Monday, March 30, 2020
KHNP Gets Closer to Winning Nuclear Power Plant Order from Czech Republic
Nuclear Power Project in Czech
KHNP Gets Closer to Winning Nuclear Power Plant Order from Czech Republic
  • By Michael Herh
  • October 18, 2018, 10:59
Share articles

This file photo shows officials from the Czech Nuclear Safety Committee having a meeting with KHNP officials during their visit to Gori Nuclear Power Plant on August 18 2017.

Korea Hydro and Nuclear Power (KHNP) is highly likely to win an order for a nuclear power plant from the Czech Republic. If KHNP wins the Czech project, it will go a long way towards revitalizing Korea’s nuclear industry.

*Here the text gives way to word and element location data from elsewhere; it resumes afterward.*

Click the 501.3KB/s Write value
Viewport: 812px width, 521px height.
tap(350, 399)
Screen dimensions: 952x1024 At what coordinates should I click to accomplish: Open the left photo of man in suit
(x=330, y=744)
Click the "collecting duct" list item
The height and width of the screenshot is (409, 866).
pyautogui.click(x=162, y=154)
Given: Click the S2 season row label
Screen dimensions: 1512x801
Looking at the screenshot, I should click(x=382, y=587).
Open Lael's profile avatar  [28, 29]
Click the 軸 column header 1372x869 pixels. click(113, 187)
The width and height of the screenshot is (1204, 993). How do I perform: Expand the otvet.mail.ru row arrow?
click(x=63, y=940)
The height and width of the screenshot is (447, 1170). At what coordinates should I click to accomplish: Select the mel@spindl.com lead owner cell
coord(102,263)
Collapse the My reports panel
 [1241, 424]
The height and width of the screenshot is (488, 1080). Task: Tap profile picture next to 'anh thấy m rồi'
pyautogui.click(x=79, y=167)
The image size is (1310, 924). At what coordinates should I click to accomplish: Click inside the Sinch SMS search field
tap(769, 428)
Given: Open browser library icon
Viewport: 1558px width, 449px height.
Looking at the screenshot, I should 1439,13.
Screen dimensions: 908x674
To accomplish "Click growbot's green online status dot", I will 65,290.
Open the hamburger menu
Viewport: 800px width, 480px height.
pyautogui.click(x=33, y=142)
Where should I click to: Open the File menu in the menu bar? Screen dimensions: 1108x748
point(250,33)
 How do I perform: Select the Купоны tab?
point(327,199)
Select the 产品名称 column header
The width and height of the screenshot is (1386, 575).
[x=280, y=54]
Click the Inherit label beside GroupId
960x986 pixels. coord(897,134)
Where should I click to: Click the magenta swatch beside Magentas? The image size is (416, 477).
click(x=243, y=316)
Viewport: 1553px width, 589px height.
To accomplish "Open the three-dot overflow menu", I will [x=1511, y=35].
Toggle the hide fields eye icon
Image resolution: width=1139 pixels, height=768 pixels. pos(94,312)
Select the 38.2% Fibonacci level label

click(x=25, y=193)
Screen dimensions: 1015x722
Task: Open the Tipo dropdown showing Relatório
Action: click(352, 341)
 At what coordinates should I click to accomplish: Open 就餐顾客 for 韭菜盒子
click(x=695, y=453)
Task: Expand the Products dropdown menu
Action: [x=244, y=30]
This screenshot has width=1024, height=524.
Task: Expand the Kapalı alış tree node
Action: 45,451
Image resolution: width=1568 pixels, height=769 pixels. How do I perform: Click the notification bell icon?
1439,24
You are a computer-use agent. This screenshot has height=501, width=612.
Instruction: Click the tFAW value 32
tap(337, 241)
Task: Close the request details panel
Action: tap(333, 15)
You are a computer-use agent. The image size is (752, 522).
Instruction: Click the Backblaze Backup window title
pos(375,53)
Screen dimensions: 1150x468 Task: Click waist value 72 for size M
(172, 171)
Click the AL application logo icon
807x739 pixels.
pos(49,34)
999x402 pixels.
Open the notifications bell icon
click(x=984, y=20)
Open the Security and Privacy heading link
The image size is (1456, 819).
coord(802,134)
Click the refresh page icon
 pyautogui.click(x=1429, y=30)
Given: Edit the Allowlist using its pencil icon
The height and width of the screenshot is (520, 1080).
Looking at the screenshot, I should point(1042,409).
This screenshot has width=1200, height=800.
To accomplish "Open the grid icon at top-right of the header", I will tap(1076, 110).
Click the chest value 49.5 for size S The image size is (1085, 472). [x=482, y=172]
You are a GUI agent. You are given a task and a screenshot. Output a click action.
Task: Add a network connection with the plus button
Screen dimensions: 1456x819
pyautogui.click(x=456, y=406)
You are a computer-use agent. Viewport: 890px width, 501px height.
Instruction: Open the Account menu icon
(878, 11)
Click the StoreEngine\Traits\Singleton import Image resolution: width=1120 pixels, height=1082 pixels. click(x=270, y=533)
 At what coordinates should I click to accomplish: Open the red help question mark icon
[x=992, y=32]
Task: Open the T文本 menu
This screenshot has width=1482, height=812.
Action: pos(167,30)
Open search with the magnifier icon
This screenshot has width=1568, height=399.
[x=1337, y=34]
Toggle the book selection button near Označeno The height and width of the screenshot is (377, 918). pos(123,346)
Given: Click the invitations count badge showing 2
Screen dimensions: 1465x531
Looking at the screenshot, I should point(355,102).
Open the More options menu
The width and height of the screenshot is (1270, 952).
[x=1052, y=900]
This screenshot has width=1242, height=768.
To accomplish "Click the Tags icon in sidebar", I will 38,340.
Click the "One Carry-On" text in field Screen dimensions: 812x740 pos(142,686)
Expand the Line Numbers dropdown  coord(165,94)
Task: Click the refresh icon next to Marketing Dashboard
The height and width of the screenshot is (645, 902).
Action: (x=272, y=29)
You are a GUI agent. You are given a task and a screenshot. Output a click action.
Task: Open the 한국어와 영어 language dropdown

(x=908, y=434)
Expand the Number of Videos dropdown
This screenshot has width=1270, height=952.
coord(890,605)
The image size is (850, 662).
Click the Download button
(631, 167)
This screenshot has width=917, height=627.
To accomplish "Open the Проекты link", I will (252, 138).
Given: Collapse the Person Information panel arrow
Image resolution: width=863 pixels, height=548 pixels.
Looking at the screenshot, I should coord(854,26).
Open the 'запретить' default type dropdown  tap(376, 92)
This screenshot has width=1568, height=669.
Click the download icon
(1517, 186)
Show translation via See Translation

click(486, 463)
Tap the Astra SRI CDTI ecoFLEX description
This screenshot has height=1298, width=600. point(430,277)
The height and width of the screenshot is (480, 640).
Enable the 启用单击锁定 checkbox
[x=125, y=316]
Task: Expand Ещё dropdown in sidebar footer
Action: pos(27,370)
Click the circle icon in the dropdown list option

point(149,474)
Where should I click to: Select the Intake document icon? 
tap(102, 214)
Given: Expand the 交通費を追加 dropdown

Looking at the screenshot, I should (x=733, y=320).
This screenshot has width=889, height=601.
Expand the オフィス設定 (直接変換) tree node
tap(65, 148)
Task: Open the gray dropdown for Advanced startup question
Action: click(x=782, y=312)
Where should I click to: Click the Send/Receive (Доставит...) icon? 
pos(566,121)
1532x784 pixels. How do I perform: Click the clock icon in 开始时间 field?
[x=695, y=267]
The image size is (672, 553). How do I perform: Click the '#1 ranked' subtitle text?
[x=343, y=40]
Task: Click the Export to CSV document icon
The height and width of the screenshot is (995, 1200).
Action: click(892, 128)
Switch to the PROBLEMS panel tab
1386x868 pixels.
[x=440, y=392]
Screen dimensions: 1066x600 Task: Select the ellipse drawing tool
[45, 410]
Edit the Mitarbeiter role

According to domestic media reports, the Czech public broadcaster Czech Radio reported on Oct. 17 that Dana Drabova, chairwoman of the State Office for Nuclear Safety, said in an interview with a local media organization that KHNP is the most suitable company to undertake the nuclear power plant project of the Czech Republic.

She spoke highly of Baraka Nuclear Plant, which KHNP is currently building in the United Arab Emirates (UAE). "The Baraka Project is a good example through which we can check KHNP's capabilities in the construction and operation of nuclear power plants," Drabova was quoted as saying. "Considering the time and budget, KHNP is the most appropriate company to build the nuclear power plant."

The Czech government is pushing for the construction of one or two 1,000-megawatt nuclear power plants in Dukovany and Temelin. They will be completed in 2025 and begin commercial operation in 2035. To this end, the Czech government received letters of intent to participate from companies in July 2016. The list of potential bidders included Korea’s KHNP, the China General Nuclear Power Group (CGN), Russia's Rosatom, France's EDF, ATMEA (a France-Japan consortium), and Westinghouse of the U.S. 

KHNP is making all-out efforts to land the order. It has assembled a team focusing on the Czech Republic power plant project. Jung Jae-hoon, president of KHNP, flew into the Czech Republic in August. Jung discussed ways to cooperate in the field of nuclear power in a meeting with Jan Stuller, special envoy for nuclear energy at the Ministry of Industry and Trade of the Czech Republic, and executives of Czech Power Company CEZ.

The Czech government will receive proposals and select the preferred bidder next year. "The most important thing is to secure the safety of the nuclear power plant," Drabova was quoted as saying. "There will be more evaluations including safety evaluations down the road."